Así, de los errores y los éxitos en su pilotaje ante la vida autónoma, que aparece cuando las hormonas suben el telón y muestran el camino hacia la experiencia, que invita a ser recorrido, nace un abanico de respuestas defensivas y de afrontamiento, compatibles con modelos de ejecución propios de los adultos que, de entrada, facilita el poder diferenciarse de aquellos adultos que le criaron.

Y de esta manera, normalmente, por ensayo-error, se instala en el mundo que le toque vivir, donde otros como él también lo hacen, conviviendo e interactuando también con aquellos adultos más veteranos.

Cuando el adolescente, el joven se inicia es importante que sea capaz de establecer mecenismos de defensa flexibles, que lo haga sobre valores tales como la autoconfianza, la autoestima, la empatía y la autonomía. Así, poco a poco, irá aprendiendo a liderar su propia vida, apotándose valor a sí mismo/a ante el éxito y, sobre todo, ante la dificultad.

Y, así, el adolescente ya algo experimentado, se convierte en adulto, o el paso del tiempo le obliga a hacerlo.

Ser adulto, por tanto, debiera ser una cuestión de madurez.

Pero no podemos olvidar que, debajo del fornido adulto, yace, a veces, escondido, un niño que jugó poco… o demasiado, que no experimentó el miedo o que, por el contrario, vivió en él hasta ser neutralizado, paralizado, que fluyó observando y descubriendo, o que no fue así y sintió cómo le cortaban las alas.

También podría darse el caso de que debajo del adulto pueda vivir, recluido, un adolescente indeciso que no probó, que no removió los valores heredados hasta quedarse con los suyos propios. Puede que los valores que le sustentaran de niño, esos mismos valores impuestos, le quebraran o no le sirvieran después en la adolescencia y, en cambio, el miedo, la indecisón, los prejuicios, le impidieran hacer un sano reajuste de sus creencias, hasta que éstas se convirtieron en limitantes, permaneciendo instaladas artificialmente en su escala de valores.

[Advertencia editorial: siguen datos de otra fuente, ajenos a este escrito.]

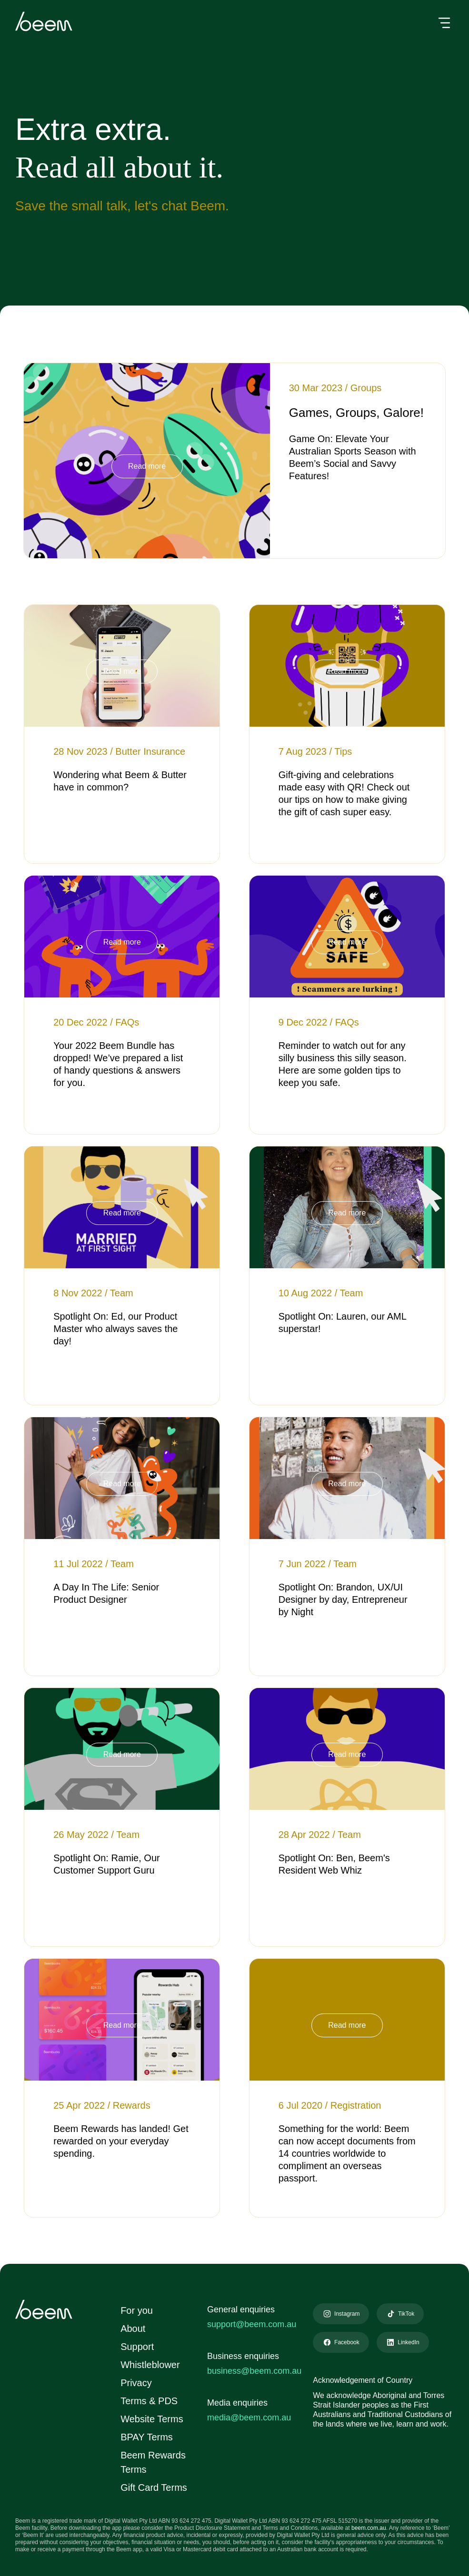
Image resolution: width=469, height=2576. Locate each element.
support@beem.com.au (252, 2324)
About (133, 2328)
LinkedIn (405, 2342)
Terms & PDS (148, 2401)
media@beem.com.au (248, 2417)
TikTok (404, 2314)
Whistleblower (151, 2364)
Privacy (135, 2382)
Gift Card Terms (155, 2487)
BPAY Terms (146, 2437)
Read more (147, 466)
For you (135, 2310)
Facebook (343, 2342)
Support (138, 2346)
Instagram (343, 2314)
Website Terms (153, 2419)
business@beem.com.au (254, 2371)
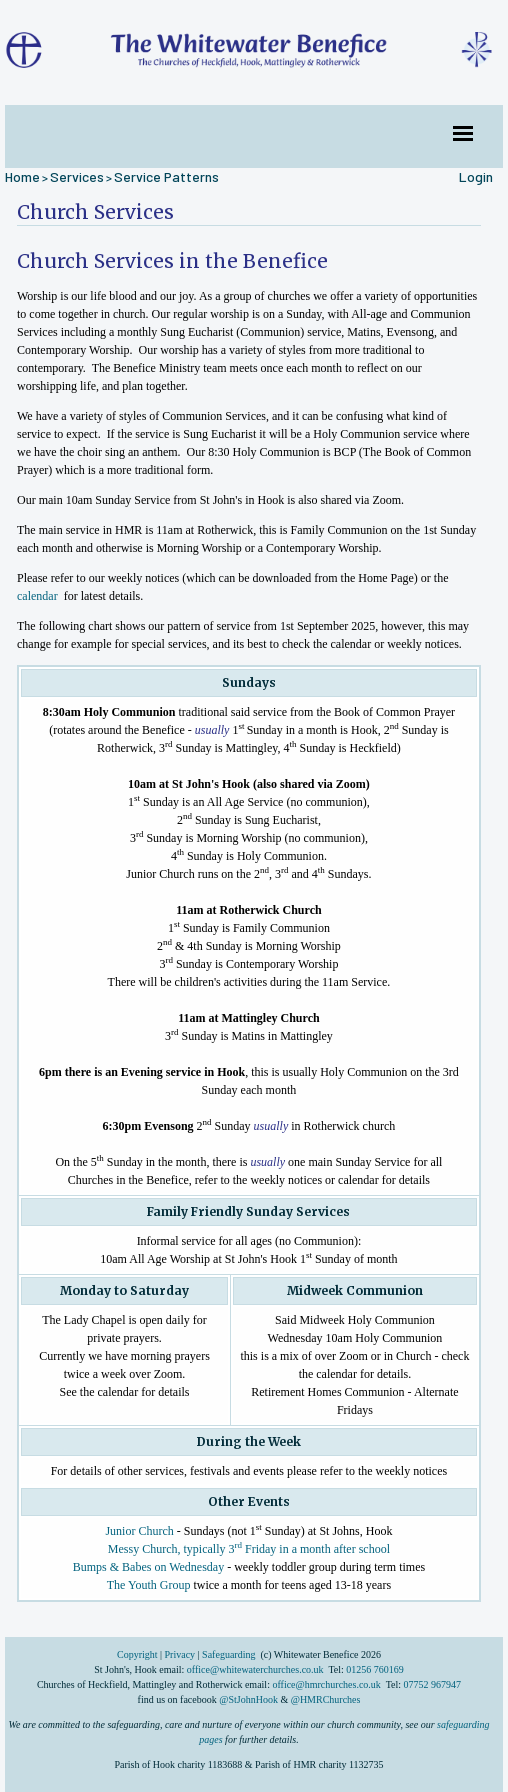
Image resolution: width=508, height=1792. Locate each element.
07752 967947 (433, 1684)
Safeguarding (228, 1654)
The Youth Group (149, 1584)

Cuando las etapas evolutivas no se resulven favorablemente – y el concepto “favorable” es distinto para cada persona y para cada momento vital – las asignaturas quedan pendientes aunque el transcurso del tiempo natural nos obligue a ir pasando de curso y de página.

A la llegada en la vida adulta, ante las responsabilidades en relación a la profesión, a la pareja, con los hijos, respecto a la autogestión económica o emocional, ante descalabros que pueden suceder, contratiempos que aparecen, oportunidades que hay que saber aceptar… el adulto necesita re-aprender y re-enfocar, fijando nuevas pautas, nuevas direcciones a seguir, nuevos conceptos desde donde afrontar.

Ser conscientes y estar presentes ante nuestro ser, atender a nuestra persona desde nuestra propia identidad, nos proporciona compañía fiable y útil para, también, poder atender con éxito a los demás desde una postura cómoda, consciente y honesta.

El rol del Life Coach, o coach personal, es el de acompañar y guiar el desarrollo de la persona para que encuentre y ejecute lo mejor de sí.